President Tinubu’s vision for a revitalized steel development industry as a catalyst for economic growth (as earlier announced by his singing bird) is commendable. However, the timing of the Ministry of Steel Development’s involvement, amidst ongoing scandals, demands a closer examination of the potential risks that could unfold.
As the government pursues partnerships with foreign companies, such as the Chinese Luan Steel Holding Group and the Indian Jindal Steel Group, the influx of billions of dollars into Nigeria’s steel sector presents both opportunities and dangers. The lack of transparency and accountability in the Ministries of Humanitarian Affairs and ‘ Interior serves as a warning that we should not act deaf to, emphasizing the urgent need for robust oversight mechanisms in the steel industry.
The collaboration between these ministries, tainted by allegations of financial impropriety, poses a threat to the very economic growth the government aims to achieve. The potential for corruption, embezzlement, and mismanagement of funds in the steel sector could jeopardize not only foreign investments but also the livelihoods of thousands of Nigerians who stand to benefit from job opportunities in this critical industry.
Nigerians must remain vigilant and demand proactive measures to safeguard the Ministry of Steel Development from succumbing to the pitfalls witnessed in other government departments. President Tinubu’s commitment to transparency and accountability should extend to the steel sector, ensuring that every dollar invested contributes to the nation’s economic growth rather than lining the pockets of a select few.

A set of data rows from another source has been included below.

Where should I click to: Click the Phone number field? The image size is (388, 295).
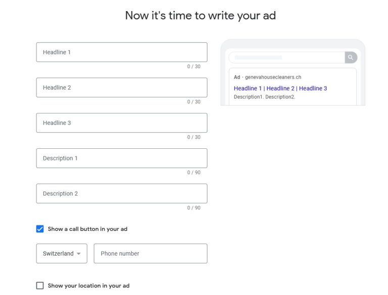[151, 254]
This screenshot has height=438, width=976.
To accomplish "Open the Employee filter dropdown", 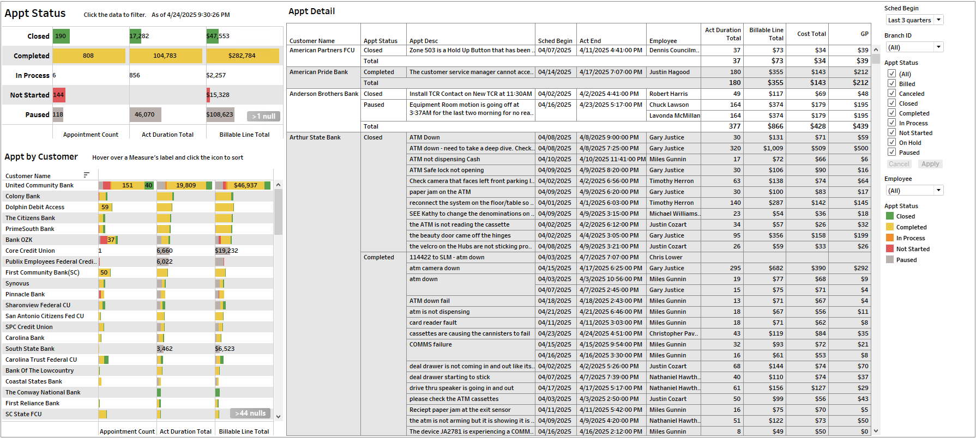I will (x=914, y=191).
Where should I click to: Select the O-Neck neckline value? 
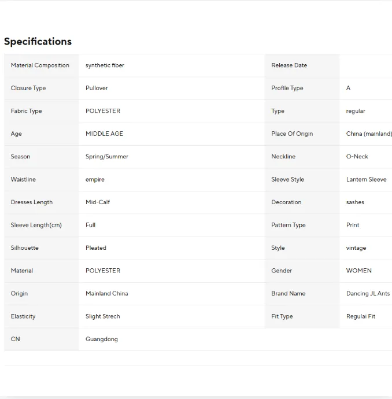357,157
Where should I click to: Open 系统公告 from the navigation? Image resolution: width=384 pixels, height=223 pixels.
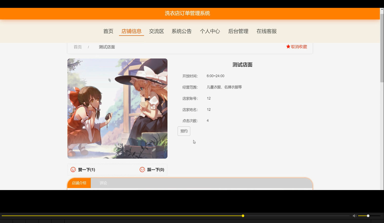tap(182, 31)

While the Ministry of Steel Development may currently be free from scandal, the risks lie in its collaboration with tainted counterparts. As citizens, we cannot afford to turn a blind eye to the potential dangers that may lurk beneath the surface. Let this serve as a warning, urging the government to implement stringent measures to protect the nation’s economic interests and restore public confidence in the face of ongoing challenges.
We are not pessimists. We are just Nigerians who knows their country.
Kasim is a public affairs commentator, a poet and a journalist. He writes from Wukari, Taraba state, Middle Belt Nigeria.